Britain’s defense minister Philip Hammond made a startling statement yesterday: “We are developing a full-spectrum military cyber capability, including a strike capability, to enhance the UK’s range of military capabilities.” This is not the first time a government has admitted to developing such capabilities. But it is the first time one has explicitly said it will seek to use it for offensive purposes. In the past, calls for offensive capabilities have been just that: proposals (pdf; link in French).
But in case you were envisioning a standing army of cyber-warriors, there’s reason to be skeptical. For one thing, the plan is to enlist a corp of “cyber reserves,” which would probably look more like hackers on call to the government than full-time soldiers. Moreover, Hammond is merely following through on a plan the ministry of defense has long been working on. The chief of defense intelligence told a parliamentary committee of the plan to “go out to the young computer professionals and make them an offer to do something good for their country” back in February this year. The same committee also downplayed the importance of offensive capabilities in its latest report (pdf), a stark change from last year (pdf) when it advocated a strong “disruption” approach. One reason might be that the government has had trouble retaining talent.

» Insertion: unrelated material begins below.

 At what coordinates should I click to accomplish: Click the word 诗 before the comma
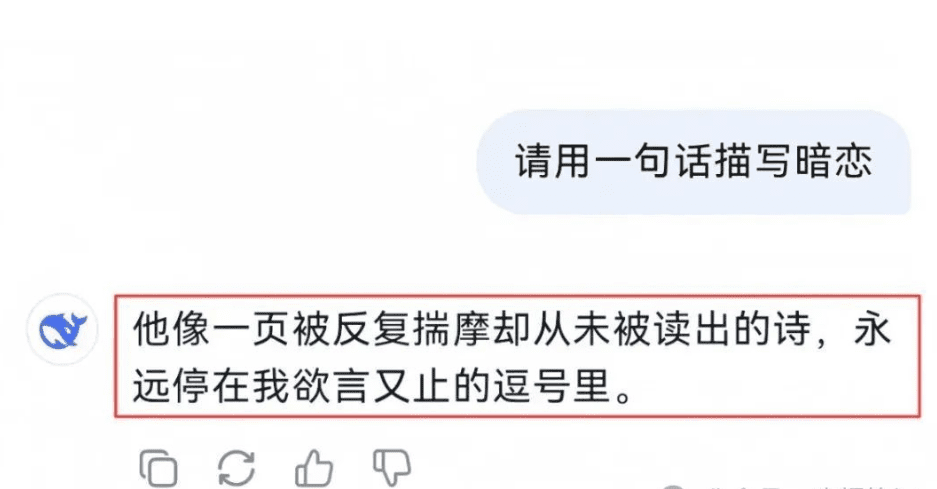(792, 329)
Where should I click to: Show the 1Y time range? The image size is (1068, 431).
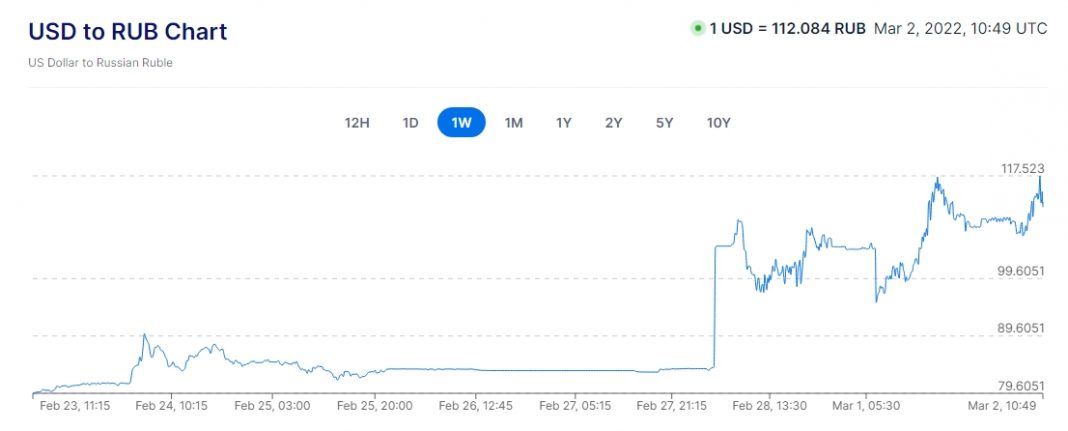[x=564, y=123]
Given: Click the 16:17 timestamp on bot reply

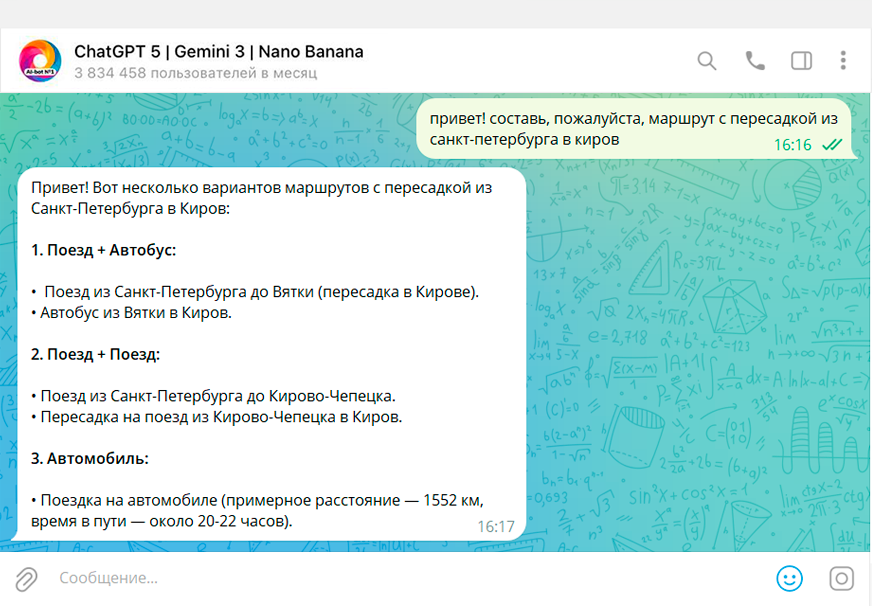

Further, two things point to the political rather than practical nature of Hammond’s announcement. For one, it was made at the annual conference of the ruling Conservative party. At a time when budget cuts are affecting confidence within Britain’s defense establishment, a hawkish announcement can go a long way, especially if it costs very little—the new “strike force” will cost £500 million ($806 million) “in the next few years.” Britain’s annual defense budget is £24 billion. Second, Hammond elaborated on the plan in an interview with the Mail on Sunday, a deeply conservative, middle-England newspaper with a wide readership outside metropolitan areas and among the families of military personnel.
As a piece of political theater, cyberwar has great appeal. But the reality is often more mundane.